Let us load tidyverse packages.
library(tidyverse)
We will use Stack Overflow survey results 2019 data to make barplots with error bar.
stackoverflow_file <- "https://raw.githubusercontent.com/datavizpyr/data/master/SO_data_2019/StackOverflow_survey_filtered_subsampled_2019.csv" survey_results <- read_csv(stackoverflow_file)
## Parsed with column specification: ## cols( ## CompTotal = col_double(), ## Gender = col_character(), ## Manager = col_character(), ## YearsCode = col_character(), ## Age1stCode = col_character(), ## YearsCodePro = col_character(), ## Education = col_character() ## )
We will make barplot salary with standard error for five educational categories from the survey data.
survey_results %>% head() ## # A tibble: 6 x 7 ## CompTotal Gender Manager YearsCode Age1stCode YearsCodePro Education ## <dbl> <chr> <chr> <chr> <chr> <chr> <chr> ## 1 180000 Man IC 25 17 20 Master's ## 2 55000 Man IC 5 18 3 Bachelor's ## 3 77000 Man IC 6 19 2 Bachelor's ## 4 67017 Man IC 4 20 1 Bachelor's ## 5 90000 Man IC 6 26 4 Less than bachelor… ## 6 58000 Man IC 16 14 4 Bachelor's
In order to make, barplot with error bar we need to compute mean salary and standard error.

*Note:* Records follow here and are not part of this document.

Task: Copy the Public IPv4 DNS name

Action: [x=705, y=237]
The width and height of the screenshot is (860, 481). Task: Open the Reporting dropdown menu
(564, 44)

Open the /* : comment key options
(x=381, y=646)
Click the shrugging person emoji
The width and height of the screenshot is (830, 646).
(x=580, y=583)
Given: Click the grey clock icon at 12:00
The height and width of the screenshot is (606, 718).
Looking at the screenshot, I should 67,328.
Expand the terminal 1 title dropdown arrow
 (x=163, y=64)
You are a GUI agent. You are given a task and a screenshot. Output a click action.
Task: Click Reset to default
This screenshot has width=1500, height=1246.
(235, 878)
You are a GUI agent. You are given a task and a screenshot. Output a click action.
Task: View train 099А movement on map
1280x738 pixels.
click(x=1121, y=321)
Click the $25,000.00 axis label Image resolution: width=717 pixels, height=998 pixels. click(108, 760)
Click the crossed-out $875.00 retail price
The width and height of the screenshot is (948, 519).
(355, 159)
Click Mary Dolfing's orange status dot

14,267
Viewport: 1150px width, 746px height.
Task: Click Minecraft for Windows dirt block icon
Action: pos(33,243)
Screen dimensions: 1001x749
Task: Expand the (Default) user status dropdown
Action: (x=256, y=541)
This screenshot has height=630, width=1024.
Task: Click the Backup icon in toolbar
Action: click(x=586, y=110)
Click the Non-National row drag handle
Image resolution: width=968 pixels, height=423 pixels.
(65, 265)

We will clean up the data data bit with ignoring rows with NA values and ignore education level lower than Bachelor’s degree. Also, we will sample 1000 observations for this barplot with error bar example.
We will compute mean salary and SE, by grouping the data by Education and using summarize() function in dplyr.
set.seed(412) df <- survey_results %>% filter(!is.na(Education)) %>% sample_n(1000) %>% filter(Education !="Less than bachelor's")%>% group_by(Education) %>% summarize(ave_salary = mean(CompTotal), se = sd(CompTotal)/sqrt(n()))
Now we have the data we need to make the barplot with error bar. Note for each educational category, we have bothe mean salary and standard error accounting for the sample variability in salary.
df ## # A tibble: 5 x 3 ## Education ave_salary se ## <chr> <dbl> <dbl> ## 1 Bachelor's 112790. 2835. ## 2 Less than bachelor's 114941. 6529. ## 3 Master's 136773. 7793. ## 4 PhD 151719. 14113. ## 5 Professional 161333. 39265.
To make barplot with error bars, we first make bar plot as usual with geom_col() function. And then add the errorbar using geom_errorbar() as additional layer. The geom_errorbar() function has its own aes() function containing minimum and maximum values of y computed using mean and SE of salary.
df %>% ggplot(aes(x = Education, y = ave_salary)) + geom_col(width=0.5)+ #stat_summary(fun.y = mean, geom = "bar") + geom_errorbar(aes(ymin=ave_salary-se, ymax=ave_salary+se), width=.2, # Width of the error bars position=position_dodge(.9), color="red")
In this barplot with error bars, we color the error bars in red.